On the Origin and Evolution of Curvature of the Spectral Energy Distribution of Fermi Bright Blazars

Muhammad Anjum, Liang Chen, Minfeng Gu

Published 2020-06-04Version 1

The origin and evolution of spectral curvature in blazar spectral energy distribution (SED) is still unclear. Since the observed SED curvature is related to an intrinsic curvature in emitting electron energy distribution (EED), we study this question by employing a log-parabolic EED with a curvature parameter and peak energy to model the quasi-simultaneous broadband SEDs of selected blazars in Fermi LAT Bright AGN Sample (LBAS) using synchrotron and inverse Compton (IC) processes.

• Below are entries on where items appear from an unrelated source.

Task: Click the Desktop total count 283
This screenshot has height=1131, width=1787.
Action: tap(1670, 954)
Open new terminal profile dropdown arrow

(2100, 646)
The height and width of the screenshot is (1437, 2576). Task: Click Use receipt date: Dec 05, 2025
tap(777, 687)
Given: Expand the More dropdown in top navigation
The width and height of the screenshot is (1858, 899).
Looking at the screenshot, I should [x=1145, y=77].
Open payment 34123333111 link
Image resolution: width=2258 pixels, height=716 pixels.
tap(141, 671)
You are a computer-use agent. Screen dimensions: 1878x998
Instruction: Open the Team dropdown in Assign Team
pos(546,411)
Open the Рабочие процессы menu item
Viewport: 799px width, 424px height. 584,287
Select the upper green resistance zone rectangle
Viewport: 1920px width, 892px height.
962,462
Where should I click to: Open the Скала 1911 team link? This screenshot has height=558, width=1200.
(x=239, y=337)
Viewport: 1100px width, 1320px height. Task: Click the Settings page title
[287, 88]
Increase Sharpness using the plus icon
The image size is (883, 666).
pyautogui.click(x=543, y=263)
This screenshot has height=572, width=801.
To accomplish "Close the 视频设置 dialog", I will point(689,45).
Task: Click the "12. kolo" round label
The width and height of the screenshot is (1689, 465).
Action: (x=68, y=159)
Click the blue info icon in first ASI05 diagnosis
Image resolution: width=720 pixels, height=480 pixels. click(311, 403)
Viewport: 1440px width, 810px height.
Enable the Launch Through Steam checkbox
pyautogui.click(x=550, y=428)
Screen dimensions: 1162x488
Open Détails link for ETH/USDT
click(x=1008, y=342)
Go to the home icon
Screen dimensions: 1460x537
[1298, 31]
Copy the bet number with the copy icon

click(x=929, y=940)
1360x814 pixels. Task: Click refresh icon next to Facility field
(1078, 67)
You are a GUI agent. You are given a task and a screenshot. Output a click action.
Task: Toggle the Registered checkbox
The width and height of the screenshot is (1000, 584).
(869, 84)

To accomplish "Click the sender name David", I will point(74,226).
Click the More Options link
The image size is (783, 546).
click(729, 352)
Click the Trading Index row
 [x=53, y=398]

We find that log-parabolic IC model can successfuly explain the emission in all blazars in our sample. On average, FSRQs have higher magnetic field, Doppler factor and curvature than BL Lacs. The BL Lacs show an anti-correlation between the curvature parameter of the EED and its peak energy, which is a signature of stochastic acceleration. FSRQs do not manifest such correlation and rather show a mild positive relationship between these parameters. This suggests that the evolution of spectral curvature in the BL Lacs is dominated by a strong stochastic acceleration component, whereas the curvature in FSRQs evolves in a cooling dominated regime due to an additional external Compton (EC) component. The strong cooling in FSRQs not only restricts the electron peak energy but also adds extra curvature to the high energy tail of emitting EED. Since the curvature decreases from FSRQs towards high peak BL Lacs (HBLs), opposite to peak energy, the curvature parameter can be considered a third parameter of blazar sequence in addition to peak frequency and luminosity.